Creating Step-Change: How Psychological Safety Fuels Innovation and Impact

With the 2025 edition of Face-2-Face Magazine just dropping, we are thrilled to share an article from your very own SA/NT Chapter colleague, Melissa Ciplys

(Hopefully you saw the F2F Magazine launch EDM! We are thrilled with this year’s edition, and there are a couple more fabulous articles from fellow SA/NT Members … plus over 20 contributions from across Australia, New Zealand and Asia!)

 

Melissa Ciplys
Director of People & Culture
Scotch College Adelaide (SA)

 

Innovation isn’t a solo endeavour—it emerges from the messy, dynamic process of human collaboration. When teams come together to tackle challenges, share ideas, and debate solutions, they create what Psychological Safety researcher Timothy Clarke calls “intellectual friction”—the constructive collisions that spark breakthrough thinking.

Yet many professionals, particularly those leading small teams or working across multiple functions, struggle to harness this powerful force. Why? Because intellectual friction inevitably creates social friction—and most of us instinctively avoid it.

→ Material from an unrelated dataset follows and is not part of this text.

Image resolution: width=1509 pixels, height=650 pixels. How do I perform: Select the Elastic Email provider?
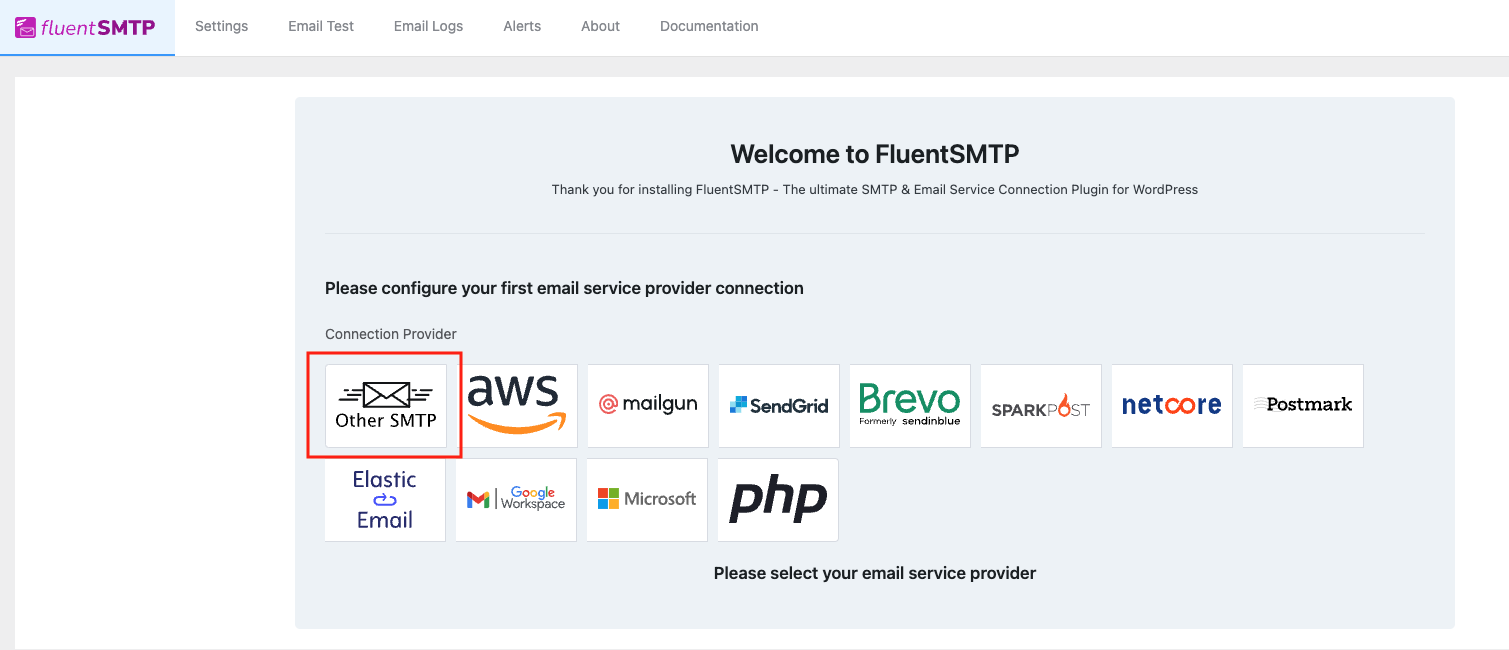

Here’s the challenge: innovation requires intellectual friction. It happens when we put forward ideas that don’t align, provide candid feedback, engage in hard-hitting dialogue, and challenge each other’s assumptions. These behaviours create inevitable collisions between people—moments where different perspectives, experiences, and solutions clash.

This collision is the raw material of innovation. Without it, teams fall into groupthink, ideas go unchallenged, and opportunities for step-change impact are missed.

The problem arises when intellectual friction triggers social friction—the fear, defensiveness, and relationship damage that occur when people interpret challenging conversations as personal threats. When team members worry about being embarrassed, excluded, or retaliated against, they self-censor. Innovation suffers.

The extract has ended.